Here is a list of some plants you would like to have in your garden.
- Basil: Basil ocimum is one of the plants that bees love to perch on. Plant your basil in a drained soil where it can get enough photosynthesis. You can harvest the leaves of the basil so that it grows better. Don’t detach the flowers of your basil if you want to invite bees into your garden.
- Cotoneaster: The cotoneaster survives all seasons with a little sign of chlorophyll discoloration during winter. The plant attracts birds and other pollinators to your garden. Luckily, cotoneasters can grow even when things seem difficult, except for when there’s a total lack of water. Like basil, the cotoneaster grows better on loamy soil.
- English Lavender: This herbaceous perennial plant belongs to the family of mint. You cut the stem and dip it into the earth to plant it. When it grows, it comes out with brilliant purple flowers. Bees are usually attracted to the color and flowers of this plant.

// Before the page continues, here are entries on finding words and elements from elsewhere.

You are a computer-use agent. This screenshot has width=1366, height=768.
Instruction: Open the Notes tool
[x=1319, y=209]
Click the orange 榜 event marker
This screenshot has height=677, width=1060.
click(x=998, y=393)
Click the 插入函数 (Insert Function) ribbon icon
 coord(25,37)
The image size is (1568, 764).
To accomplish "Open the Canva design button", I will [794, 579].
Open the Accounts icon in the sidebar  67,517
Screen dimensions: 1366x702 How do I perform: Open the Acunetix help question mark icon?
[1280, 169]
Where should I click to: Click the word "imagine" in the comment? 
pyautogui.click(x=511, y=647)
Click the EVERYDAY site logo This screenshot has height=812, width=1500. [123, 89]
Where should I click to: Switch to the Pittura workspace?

Don’t forget to dip a stem or two in your garden too.
- Alyssum: Alyssum is a cover plant that prevents vines from growing. It attracts bees to the garden too. Some gardeners plant them just for this purpose. An additional advantage of having this plant in your garden is that it spreads quickly and doesn’t seek much attention from the gardener. If the aromatic scent and the pink or purple flowers of alyssum could attract humans, it would sure host bees more.
- Pansies: As these spread just like alyssum, you have to be careful when you’re considering having them in your garden. But bees are always pulled by everything about pansies. You can have them in your garden during both spring and autumn.
- Pussy Willow: This flower blooms as soon as spring arrives. It is common in North America, and it has a grayish color with blooms that are as furry as the tail of a squirrel. The flowers attract bees a lot.
- Siberian Squill: If you recall that blue is one of the colors that attract bees, you will know that this flower has to be on the list of what you should have in your garden. The siberian squill also spreads quickly, so you may want to control the growth.
- Snowdrops: If you need flowers that would stand for others when winter is almost bidding you farewell, then snowdrops might just be the best to consider. With the necessity of variation of garden plants based on seasons, you may want to plant snowdrops in your garden too.
- Peony: This flower comes up during spring and has both the scent and colors that make bees perform an orchestra around it. It grows well in loamy soil, especially in an area where winds won’t hit it directly.
- Milkweed: Milkweed is one of the choicest on the scale of preference of bees.
- Bee Balm: The name of this plant says a lot about its relationship with bees. The flower has blooms of various shades and attracts bees as well.
Successfully attracting bees to your garden takes a lot of careful choice in flowers. If you don’t choose flowers carefully, you may be killing the bees in your garden instead of feeding and nurturing them. You have to know where to plant, when to plant, how to plant, and what to plant. It’s vital to forget using pesticides on the herbs in your garden when you want bees therein. Also, don’t forget that you must guide your children to respect the bees and not swat them.